The New York-based property executive, who helped rescue the troubled Australian shopping centre empire Centro before it was renamed Federation Centres, said the company’s alternative plan should its deal not secure shareholder support was problematic.
Westfield Group wants to sell its Australian and New Zealand shopping centre stakes and management rights to its listed satellite WRT, which owned the remaining passive interests, creating a new locally listed company called Scentre Group.
In the event of failing to win support, the parent company would embark on “Plan B” — a spin-off of its Australasian assets into a separately listed trust trading on the Australian Securities Exchange.
If that came to pass, Mr Rufrano said, it would be the only case he knew of globally where two listed companies owned equal shares in the same properties, with one entity also holding the management rights. They would be competing with each other for shareholders’ money.
Should the situation emerge, regardless of whether the WRT board acted independently or not, given that it was selected by Westfield, there would still be perceived conflicts of interest.
“Those perceived conflicts would be terrible,” he said.
However, he believed the two trusts would ultimately merge at a later date, regardless of the vote outcome. “I ultimately bet that they will combine the companies,” he said. “I can’t think of a comparable (situation) around the world,’’ he said, referring to two sides of the same real estate assets trading in that format.
A vote on the Scentre proposal last month was deferred until June 20, and based on the proxy votes received at the time, the deal lacked enough support to pass.
Some WRT shareholders, predominantly UniSuper, are opposing the proposition, arguing the price for the Westfield management rights they are being asked to pay is too expensive.
Despite Mr Rufrano’s views, WRT has maintained the vote would most likely provide the only opportunity for it to merge with Westfield’s Australian and New Zealand side of the business and has argued that there would be negative consequences for shareholders should the deal not pass.
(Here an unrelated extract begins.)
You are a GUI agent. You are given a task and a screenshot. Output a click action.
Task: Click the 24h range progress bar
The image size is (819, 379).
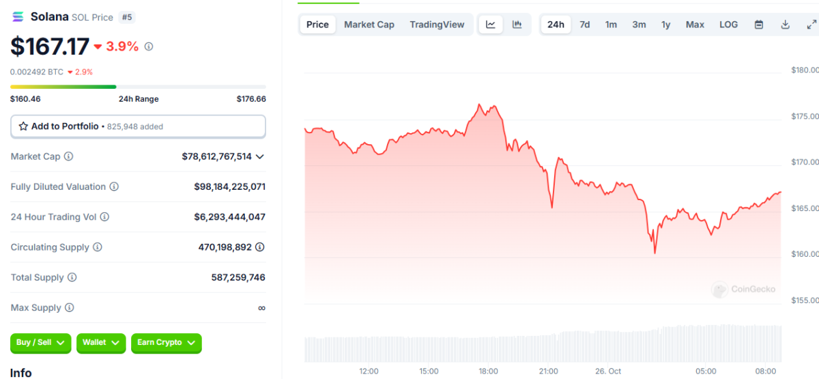(x=138, y=87)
Mr Rufrano is now chairman and chief executive of US-based O’Connor Capital Partners, which jointly owns six shopping malls in Florida with Westfield. He was chief executive of Centro from 2008 to 2010 and was credited with securing a multi-billion-dollar restructure deal for the company that prevented its collapse.
Mr Rufrano said the closest comparison in the US to what was happening at Westfield involved unlisted property funds owned by retail investors, where many headed to the public market and there was opposition to the amount being paid for the management rights.
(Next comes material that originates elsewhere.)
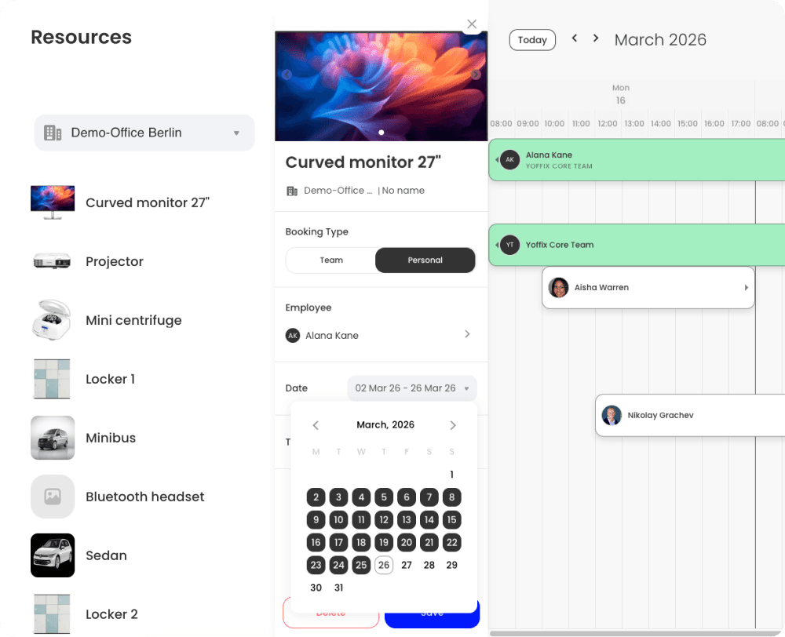Select March 26 in the calendar picker
The width and height of the screenshot is (785, 637).
click(383, 565)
“The problem now is that many of those trusts are becoming public, and when they become public you go through a similar process to what the Lowys are going through where they have to be self-administered.
“There is a cost to being self-administered, buying the manager, and so we have had a number of those type of issues over the last 12 to 18 months.”
The highest-profile example involved American Realty Capital Properties, where the management has attracted shareholder criticism.
Westfield declined to comment.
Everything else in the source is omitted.